ТЕКСТ ДЛЯ ЧТЕНИЯ
__________
Набоков обнажает свою «скрытую тему» в предисловии ко второму американскому изданию романа «Под знаком незаконнорожденных»: «Так, во втором абзаце пятой главы впервые дан намек на то, что └есть некто знающий, что происходит», — таинственный посторонний, который пользуется сном Круга для передачи своего собственного зашифрованного сообщения. Этот посторонний — не венский шарлатан (на всех моих книгах должна быть поставлена печать — фрейдистам вход воспрещен), а разыгрываемое мною антропоморфное божество. В последней главе книги это божество испытывает внезапный приступ жалости к своему созданию и торопится взять власть над событиями. Круг, внезапно озаренный лунными лучами безумия, понимает, что он в надежных руках: ничто на свете на самом деле не важно, бояться нечего, и смерть — это только вопрос стиля, всего лишь литературный прием, музыкальное разрешение. И в то время как розовая душа Ольги, представленная в виде эмблемы уже в более ранней (девятой) главе, жужжит во влажной темноте за ярко освещенным окном моей комнаты, утешенный Круг возвращается на лоно своего творца».
__________
ФРАГМЕНТ НАБОРА ДАННЫХ
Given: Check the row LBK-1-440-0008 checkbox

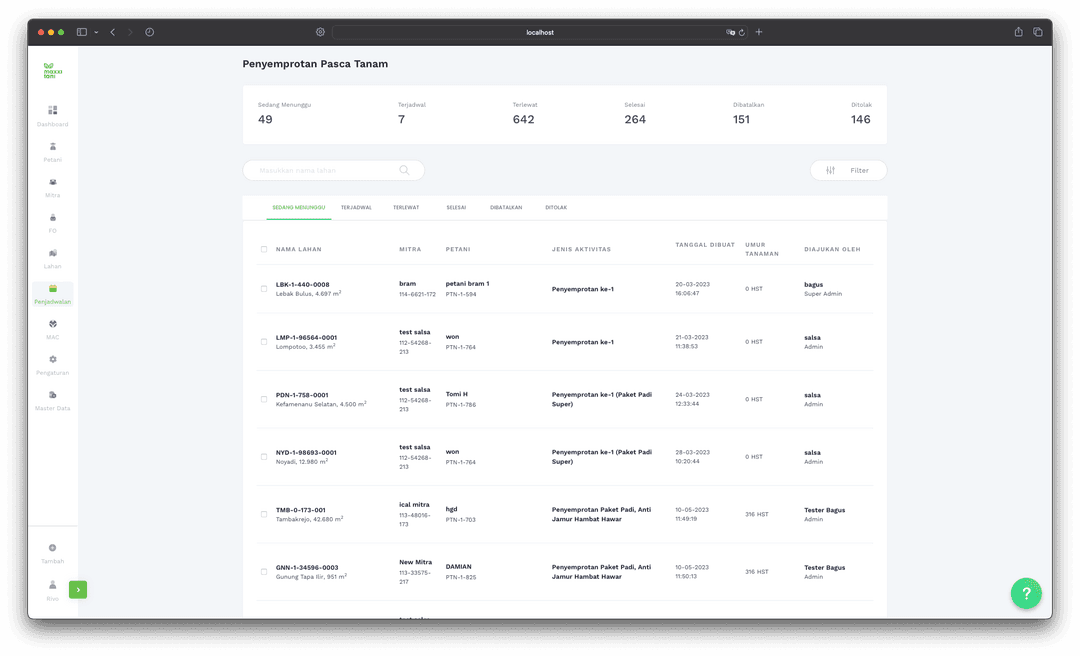Looking at the screenshot, I should click(x=264, y=289).
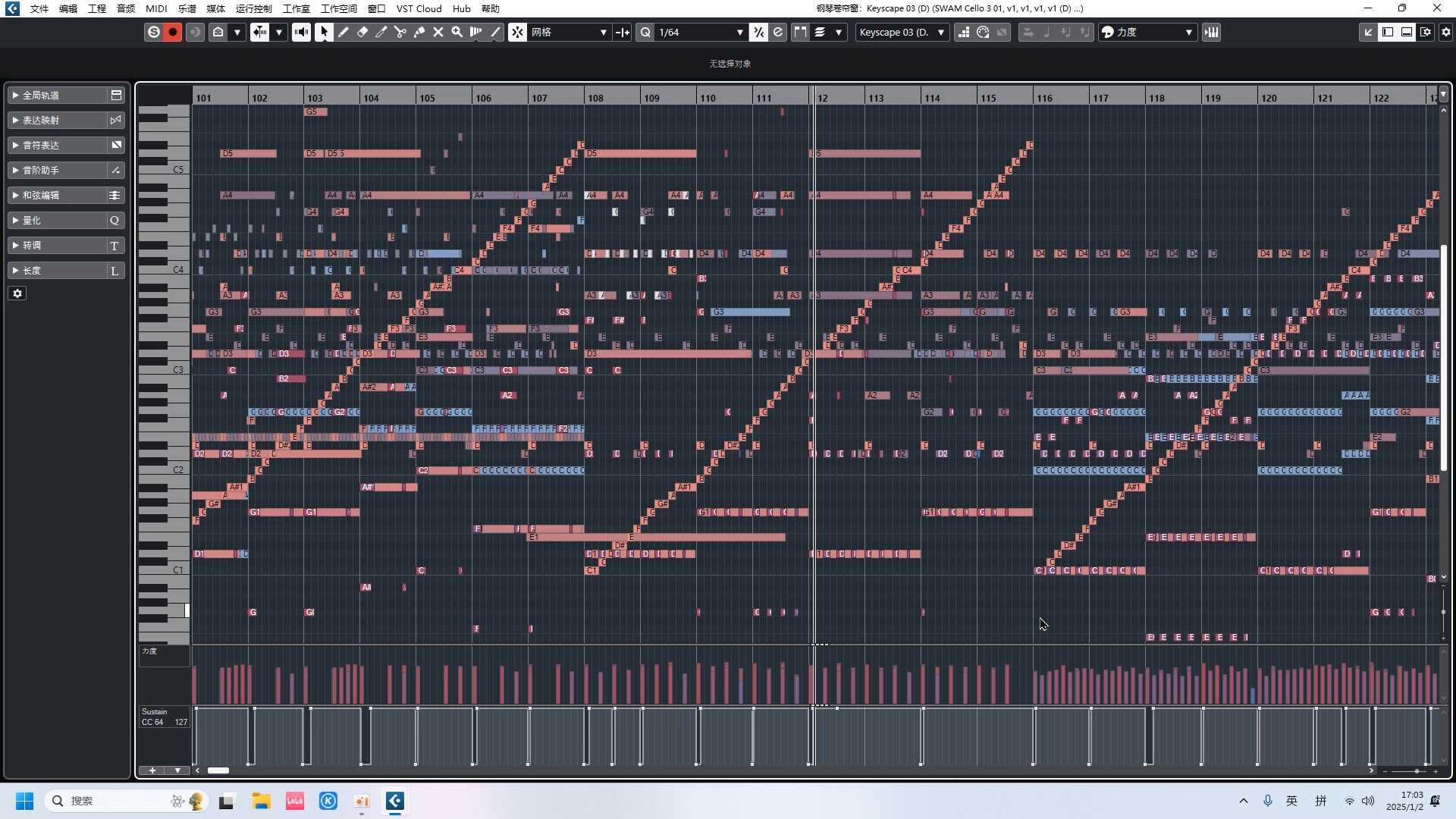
__________
ЗАДАНИЕ
Продолжите текст о предисловии Набокова к роману «Под знаком незаконнорожденных», начав сразу после его последнего предложения. Листинг здесь никак не используется.

ОТВЕТ К ЗАДАНИЮ
Владислав Ходасевич первым обратил внимание на онтологическую значимость двойной — и вдвойне амбивалентной — повествовательной точки зрения у Набокова: «Сирину свойственна сознаваемая или, может быть, только переживаемая, но твердая уверенность, что мир творчества, истинный мир художника, работою образов и приемов создан из кажущихся подобий реального мира, но в действительности из совершенно иного материала, настолько иного, что переход из одного мира в другой, в каком бы направлении ни совершался, подобен смерти. Он и изображается Сириным в виде смерти. Если Цинциннат умирает, переходя из творческого мира в реальный, то обратно — герой рассказа «Terra incognita» умирает в тот миг, когда, наконец, всецело погружается в мир воображения. И хотя переход совершается здесь и там в диаметрально противоположных направлениях, он одинаково изображается Сириным в виде распада декораций. Оба мира, по отношению друг к другу, для Сирина иллюзорны» («О Сирине», 1937).
Следует отметить, что на самом деле в рассказе «Terra incognita» обе точки зрения амбивалентны и нельзя определить, бадонские ли экзотические дебри с их анаграммами русских слов (Зонраки — корзина) или европейская меблированная комната являются горячечным бредом или посмертным бытием рассказчика. В «Аде» сходный эффект достигнут во взаимном отношении Терры-Земли и Анти-Терры, или «Демонии», или «Дездемонии, где художники единственные боги», — пифагорейского Антихтона, об отсутствии которого жалел в «Искушении святого Антония» Флобер.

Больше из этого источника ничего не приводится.